• _Work to complete_: Can you arrange the items as a Markdown table with the columns "Row" and "Text"? Cover only the lines from the one containing "Given: Open the traffic up-down arrows tab" through the final line of the items, both included, numbering each line and leaving out blank ones.

• _Data to use_:
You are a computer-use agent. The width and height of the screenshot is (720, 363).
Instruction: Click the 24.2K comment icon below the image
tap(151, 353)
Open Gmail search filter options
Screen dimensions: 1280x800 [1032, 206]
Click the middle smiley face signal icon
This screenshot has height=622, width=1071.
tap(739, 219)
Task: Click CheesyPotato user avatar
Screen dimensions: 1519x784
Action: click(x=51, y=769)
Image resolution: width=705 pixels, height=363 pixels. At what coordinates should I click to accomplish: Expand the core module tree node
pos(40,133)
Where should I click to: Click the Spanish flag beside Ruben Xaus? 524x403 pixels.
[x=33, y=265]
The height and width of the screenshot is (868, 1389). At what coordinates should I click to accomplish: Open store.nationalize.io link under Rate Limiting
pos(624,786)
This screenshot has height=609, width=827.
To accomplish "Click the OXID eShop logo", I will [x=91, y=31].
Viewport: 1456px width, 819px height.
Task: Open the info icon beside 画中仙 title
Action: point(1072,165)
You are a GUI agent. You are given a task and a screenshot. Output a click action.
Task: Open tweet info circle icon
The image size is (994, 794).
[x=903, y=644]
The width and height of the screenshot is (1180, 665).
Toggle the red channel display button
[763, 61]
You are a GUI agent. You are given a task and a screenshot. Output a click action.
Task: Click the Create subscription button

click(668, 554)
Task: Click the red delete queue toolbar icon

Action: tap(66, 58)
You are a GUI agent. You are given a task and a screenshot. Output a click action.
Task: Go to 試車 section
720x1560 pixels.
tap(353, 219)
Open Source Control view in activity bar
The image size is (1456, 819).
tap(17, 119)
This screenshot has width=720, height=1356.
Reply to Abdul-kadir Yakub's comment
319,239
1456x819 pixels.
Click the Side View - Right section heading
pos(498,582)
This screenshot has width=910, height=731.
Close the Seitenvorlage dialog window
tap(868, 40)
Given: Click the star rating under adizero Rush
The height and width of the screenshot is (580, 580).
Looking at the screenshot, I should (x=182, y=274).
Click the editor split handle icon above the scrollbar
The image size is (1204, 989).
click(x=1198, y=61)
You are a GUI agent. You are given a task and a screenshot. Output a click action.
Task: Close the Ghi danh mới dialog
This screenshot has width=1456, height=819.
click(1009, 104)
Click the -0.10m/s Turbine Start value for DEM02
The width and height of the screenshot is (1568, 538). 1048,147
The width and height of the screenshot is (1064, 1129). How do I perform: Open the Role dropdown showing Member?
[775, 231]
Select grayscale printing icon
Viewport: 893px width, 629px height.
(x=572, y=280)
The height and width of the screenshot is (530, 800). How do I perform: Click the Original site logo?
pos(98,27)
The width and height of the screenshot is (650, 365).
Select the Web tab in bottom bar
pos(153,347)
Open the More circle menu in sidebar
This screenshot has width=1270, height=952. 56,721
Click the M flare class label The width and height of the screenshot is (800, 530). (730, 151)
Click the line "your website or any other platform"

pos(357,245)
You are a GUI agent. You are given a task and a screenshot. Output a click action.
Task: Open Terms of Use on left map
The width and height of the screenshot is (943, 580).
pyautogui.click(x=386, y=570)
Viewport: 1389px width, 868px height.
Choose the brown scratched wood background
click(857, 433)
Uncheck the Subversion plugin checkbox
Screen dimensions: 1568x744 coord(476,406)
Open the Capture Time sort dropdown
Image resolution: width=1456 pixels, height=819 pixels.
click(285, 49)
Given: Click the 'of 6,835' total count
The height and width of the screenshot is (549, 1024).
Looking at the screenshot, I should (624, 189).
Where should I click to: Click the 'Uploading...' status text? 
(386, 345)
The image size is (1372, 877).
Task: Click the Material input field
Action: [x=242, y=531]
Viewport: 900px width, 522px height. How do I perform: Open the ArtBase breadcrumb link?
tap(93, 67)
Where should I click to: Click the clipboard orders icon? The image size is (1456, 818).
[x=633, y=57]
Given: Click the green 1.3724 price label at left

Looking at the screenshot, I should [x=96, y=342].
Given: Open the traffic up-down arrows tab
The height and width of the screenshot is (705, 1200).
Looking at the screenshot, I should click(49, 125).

• _Reply to the exercise_:
| Row | Text |
|---|---|
| 1 | Given: Open the traffic up-down arrows tab |
| 2 | The height and width of the screenshot is (705, 1200). |
| 3 | Looking at the screenshot, I should click(49, 125). |